I cannot agree that a benefit conferring agency commits "affirmative misconduct," sufficient to justify an equitable extension of the statutory time period for application, simply by promulgating a regulation that incorrectly specifies the eligibility criteria for the benefit. When Congress passes a benefits statute that includes a timeperiod, it has two goals. It intends both that eligible claimants receive the benefit and that they promptly assert their claims. The broad definition of "misconduct" that respondents propose would give the first goal absolute priority over the second, but I would not presume that Congress intends such a prioritization. Rather, absent evidence to the contrary, Congress presumably intends that the two goals be harmonized as best possible, by requiring would be beneficiaries to make a timely application and concurrently to contest the invalid regulation. "We have generally been much less forgiving in receiving late filings where the claimant failed to exercise due diligence in preserving his legal rights." Irwin, supra, at 96. The broad equitable remedy entered by the District Courts in these cases is contrary to Congress's presumptive intent in the Reform Act, and thus is error. " `Courts of equity can no more disregard statutory . . . requirements and provisions than can courts of law.' " INS v. Pangilinan, 486 U.S. 875, 883 (1988) (quoting Hedges v. Dixon County, 150 U.S. 182, 192 (1893)).

I therefore agree with the Court that the District Courts' orders extending the application period must be vacated.
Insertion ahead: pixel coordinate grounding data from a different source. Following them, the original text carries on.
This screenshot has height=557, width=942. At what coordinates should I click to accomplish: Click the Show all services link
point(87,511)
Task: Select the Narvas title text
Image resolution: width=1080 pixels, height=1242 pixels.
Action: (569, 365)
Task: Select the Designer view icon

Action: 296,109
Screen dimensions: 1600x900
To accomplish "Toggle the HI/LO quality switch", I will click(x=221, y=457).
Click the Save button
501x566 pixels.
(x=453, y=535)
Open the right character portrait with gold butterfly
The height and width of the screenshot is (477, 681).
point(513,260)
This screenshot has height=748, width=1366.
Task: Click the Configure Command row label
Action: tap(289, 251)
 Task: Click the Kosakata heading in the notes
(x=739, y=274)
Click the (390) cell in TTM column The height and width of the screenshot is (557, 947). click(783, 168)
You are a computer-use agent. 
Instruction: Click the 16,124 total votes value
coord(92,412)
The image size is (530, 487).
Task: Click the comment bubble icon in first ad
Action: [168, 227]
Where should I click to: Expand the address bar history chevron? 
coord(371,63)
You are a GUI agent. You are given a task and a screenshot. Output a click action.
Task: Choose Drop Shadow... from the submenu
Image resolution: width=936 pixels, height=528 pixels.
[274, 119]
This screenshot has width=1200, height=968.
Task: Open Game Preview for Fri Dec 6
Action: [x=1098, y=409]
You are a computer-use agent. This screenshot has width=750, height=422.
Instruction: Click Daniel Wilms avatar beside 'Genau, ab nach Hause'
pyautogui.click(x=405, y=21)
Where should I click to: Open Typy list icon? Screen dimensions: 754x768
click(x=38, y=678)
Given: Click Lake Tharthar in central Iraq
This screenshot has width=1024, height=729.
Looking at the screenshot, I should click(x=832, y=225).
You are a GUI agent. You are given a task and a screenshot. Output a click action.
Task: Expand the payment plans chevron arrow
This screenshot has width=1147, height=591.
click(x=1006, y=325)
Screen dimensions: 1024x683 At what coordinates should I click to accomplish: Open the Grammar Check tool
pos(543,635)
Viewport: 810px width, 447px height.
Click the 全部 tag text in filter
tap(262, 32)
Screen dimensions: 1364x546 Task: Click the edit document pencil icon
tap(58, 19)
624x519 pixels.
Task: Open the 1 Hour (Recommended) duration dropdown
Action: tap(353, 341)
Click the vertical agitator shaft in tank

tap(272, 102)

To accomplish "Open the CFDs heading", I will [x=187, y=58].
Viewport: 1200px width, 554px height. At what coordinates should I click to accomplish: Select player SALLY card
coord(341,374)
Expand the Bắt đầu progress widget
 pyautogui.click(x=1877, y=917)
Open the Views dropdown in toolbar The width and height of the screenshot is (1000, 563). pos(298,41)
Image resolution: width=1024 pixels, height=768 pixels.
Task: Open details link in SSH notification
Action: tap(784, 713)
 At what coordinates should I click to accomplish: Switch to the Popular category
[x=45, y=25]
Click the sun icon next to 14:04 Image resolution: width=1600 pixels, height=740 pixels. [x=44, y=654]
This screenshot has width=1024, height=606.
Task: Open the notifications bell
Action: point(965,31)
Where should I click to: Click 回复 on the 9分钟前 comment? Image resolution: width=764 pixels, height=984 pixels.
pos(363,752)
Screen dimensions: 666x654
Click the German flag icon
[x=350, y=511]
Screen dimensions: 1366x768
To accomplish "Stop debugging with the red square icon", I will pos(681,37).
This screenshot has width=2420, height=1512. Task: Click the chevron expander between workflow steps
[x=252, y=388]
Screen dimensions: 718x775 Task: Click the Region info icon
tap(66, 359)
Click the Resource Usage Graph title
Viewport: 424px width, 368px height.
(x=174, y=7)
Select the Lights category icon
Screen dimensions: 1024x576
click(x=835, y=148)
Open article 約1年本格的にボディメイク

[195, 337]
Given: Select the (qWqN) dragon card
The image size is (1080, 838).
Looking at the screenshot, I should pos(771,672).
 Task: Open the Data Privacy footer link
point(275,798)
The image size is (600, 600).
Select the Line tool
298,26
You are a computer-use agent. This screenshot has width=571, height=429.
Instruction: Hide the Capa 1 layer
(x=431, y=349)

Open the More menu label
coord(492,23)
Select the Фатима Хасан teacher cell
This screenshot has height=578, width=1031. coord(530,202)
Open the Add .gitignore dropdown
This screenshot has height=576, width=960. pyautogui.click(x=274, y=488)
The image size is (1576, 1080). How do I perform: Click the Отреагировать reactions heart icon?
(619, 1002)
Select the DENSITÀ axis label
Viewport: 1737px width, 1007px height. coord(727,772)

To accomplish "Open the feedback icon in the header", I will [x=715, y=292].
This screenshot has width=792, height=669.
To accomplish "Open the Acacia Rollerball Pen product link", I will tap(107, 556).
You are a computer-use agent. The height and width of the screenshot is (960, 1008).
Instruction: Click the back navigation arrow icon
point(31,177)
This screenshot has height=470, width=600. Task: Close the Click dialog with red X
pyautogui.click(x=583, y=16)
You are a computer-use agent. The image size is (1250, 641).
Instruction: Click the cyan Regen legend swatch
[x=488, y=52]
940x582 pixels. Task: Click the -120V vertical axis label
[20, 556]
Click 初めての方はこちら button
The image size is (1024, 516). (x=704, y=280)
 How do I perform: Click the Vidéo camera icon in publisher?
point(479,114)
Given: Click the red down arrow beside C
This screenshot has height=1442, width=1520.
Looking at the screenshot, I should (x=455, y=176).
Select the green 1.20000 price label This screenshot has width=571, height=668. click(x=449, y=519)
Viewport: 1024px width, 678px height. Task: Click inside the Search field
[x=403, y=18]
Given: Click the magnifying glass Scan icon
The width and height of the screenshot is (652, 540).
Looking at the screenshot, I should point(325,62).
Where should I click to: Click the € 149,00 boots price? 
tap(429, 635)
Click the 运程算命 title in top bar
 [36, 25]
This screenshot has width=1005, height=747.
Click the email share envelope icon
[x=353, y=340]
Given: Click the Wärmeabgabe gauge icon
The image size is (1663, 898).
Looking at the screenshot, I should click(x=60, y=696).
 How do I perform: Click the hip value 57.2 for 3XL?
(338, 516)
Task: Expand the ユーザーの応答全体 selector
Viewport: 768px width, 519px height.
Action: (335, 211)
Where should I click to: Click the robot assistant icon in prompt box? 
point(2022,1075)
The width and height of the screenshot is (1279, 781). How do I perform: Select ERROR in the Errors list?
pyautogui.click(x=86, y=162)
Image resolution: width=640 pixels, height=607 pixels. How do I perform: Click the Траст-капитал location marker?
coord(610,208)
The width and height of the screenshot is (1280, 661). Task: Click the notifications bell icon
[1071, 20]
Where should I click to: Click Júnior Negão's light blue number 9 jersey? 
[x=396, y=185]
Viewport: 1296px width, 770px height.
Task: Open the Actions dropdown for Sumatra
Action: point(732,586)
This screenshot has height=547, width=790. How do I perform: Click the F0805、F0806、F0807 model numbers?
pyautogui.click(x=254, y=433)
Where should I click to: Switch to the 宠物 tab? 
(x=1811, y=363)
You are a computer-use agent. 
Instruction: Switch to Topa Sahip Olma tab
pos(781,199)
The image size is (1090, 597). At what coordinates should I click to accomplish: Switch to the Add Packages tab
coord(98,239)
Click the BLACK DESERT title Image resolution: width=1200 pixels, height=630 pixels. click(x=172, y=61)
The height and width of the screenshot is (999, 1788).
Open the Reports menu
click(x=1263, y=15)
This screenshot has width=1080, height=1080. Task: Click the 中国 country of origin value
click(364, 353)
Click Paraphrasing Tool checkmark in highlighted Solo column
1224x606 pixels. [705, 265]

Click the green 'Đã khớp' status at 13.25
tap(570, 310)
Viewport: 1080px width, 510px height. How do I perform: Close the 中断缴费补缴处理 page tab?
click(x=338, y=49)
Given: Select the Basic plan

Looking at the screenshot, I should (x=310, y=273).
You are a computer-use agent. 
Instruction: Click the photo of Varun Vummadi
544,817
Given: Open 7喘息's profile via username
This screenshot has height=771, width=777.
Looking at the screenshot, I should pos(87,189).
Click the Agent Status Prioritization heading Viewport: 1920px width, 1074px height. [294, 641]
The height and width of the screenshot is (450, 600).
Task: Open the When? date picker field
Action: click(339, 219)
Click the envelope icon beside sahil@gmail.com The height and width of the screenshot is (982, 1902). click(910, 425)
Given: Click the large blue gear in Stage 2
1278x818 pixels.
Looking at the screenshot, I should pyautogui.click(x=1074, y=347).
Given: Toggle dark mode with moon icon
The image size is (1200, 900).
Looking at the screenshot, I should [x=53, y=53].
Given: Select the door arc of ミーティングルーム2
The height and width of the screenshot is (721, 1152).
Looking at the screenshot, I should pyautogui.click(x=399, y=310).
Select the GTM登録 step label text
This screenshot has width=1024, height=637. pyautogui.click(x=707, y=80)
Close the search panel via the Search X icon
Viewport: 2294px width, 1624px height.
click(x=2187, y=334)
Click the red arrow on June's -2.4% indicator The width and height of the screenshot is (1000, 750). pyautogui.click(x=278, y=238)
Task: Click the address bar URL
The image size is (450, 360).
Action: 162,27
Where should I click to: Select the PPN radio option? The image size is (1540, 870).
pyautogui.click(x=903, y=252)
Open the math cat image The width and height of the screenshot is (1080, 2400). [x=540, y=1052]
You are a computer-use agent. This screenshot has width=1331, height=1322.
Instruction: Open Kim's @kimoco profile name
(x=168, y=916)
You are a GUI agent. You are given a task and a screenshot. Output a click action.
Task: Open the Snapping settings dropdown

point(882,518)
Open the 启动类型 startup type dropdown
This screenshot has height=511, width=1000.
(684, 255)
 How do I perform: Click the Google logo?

I also agree that "front desked" aliens already have "applied" within the meaning of § 1255a(a)(1)(A). See ante, at 23, n. 29. On remand, respondents may be able to demonstrate particular instances of "misconduct" by the INS, beyond the promulgation of the invalid regulations, that might perhaps justify an extension for certain members of the LULAC or CSS classes. See Brief for Respondents 16-20, 35-42. I would not preclude the possibility of a narrower order requiring the INS to adjudicate the applications of both "front desked" aliens and some aliens who were not "front desked," but neither would I endorse that possibility, because at this point respondents have made only the most general suggestions of "misconduct."